Begin Raw data
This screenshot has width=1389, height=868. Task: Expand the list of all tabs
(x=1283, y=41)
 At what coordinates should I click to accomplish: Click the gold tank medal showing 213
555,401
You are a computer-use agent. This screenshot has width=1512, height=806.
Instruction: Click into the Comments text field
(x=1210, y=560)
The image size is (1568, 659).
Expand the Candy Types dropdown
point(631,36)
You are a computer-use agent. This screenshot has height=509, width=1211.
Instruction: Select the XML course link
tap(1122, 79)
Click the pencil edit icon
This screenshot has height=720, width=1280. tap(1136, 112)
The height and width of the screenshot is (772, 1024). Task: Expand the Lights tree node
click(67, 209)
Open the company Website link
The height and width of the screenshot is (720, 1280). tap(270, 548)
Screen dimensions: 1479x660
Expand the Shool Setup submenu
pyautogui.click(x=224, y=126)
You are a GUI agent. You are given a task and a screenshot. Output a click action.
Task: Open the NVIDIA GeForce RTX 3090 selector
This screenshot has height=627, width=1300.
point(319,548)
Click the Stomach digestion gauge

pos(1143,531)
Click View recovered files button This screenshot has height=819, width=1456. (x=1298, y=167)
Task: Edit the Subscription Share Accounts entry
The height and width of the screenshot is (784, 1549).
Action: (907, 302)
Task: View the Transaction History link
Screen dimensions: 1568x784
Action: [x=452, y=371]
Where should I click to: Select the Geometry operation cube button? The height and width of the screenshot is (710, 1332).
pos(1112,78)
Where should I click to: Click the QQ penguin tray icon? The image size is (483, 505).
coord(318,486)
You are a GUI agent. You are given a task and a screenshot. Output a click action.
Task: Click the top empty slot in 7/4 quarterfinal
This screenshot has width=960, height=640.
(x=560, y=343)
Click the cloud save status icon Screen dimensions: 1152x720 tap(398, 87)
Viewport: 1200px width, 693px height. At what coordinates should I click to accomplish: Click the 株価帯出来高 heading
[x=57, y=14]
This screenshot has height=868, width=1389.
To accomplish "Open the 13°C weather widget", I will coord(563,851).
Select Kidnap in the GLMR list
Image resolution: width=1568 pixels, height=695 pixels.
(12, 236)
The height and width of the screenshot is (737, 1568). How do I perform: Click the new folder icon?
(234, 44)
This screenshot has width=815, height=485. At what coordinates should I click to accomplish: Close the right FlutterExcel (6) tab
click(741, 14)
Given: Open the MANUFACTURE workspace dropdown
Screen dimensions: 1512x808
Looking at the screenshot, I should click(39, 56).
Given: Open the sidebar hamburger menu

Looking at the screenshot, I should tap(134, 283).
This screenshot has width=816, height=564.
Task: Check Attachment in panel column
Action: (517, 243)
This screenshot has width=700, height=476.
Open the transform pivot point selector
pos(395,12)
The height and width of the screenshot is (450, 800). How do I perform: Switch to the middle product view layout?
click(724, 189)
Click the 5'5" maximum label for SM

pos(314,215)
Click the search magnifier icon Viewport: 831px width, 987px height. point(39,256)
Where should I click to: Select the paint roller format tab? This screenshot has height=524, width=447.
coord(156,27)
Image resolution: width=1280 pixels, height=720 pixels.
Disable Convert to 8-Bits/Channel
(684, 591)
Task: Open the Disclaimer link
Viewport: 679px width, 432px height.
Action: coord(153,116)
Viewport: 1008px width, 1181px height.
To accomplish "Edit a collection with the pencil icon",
End Raw data
▶ **Objective**:
Convert the data, from its first line through the line containing "point(631,36)", into a Markdown table with two columns, Row and Line. Put a row number in Row and the full line in Line, and leave out any blank lines.

▶ **Final answer**:
| Row | Line |
|---|---|
| 1 | This screenshot has width=1389, height=868. Task: Expand the list of all tabs |
| 2 | (x=1283, y=41) |
| 3 |  At what coordinates should I click to accomplish: Click the gold tank medal showing 213 |
| 4 | 555,401 |
| 5 | You are a computer-use agent. This screenshot has width=1512, height=806. |
| 6 | Instruction: Click into the Comments text field |
| 7 | (x=1210, y=560) |
| 8 | The image size is (1568, 659). |
| 9 | Expand the Candy Types dropdown |
| 10 | point(631,36) |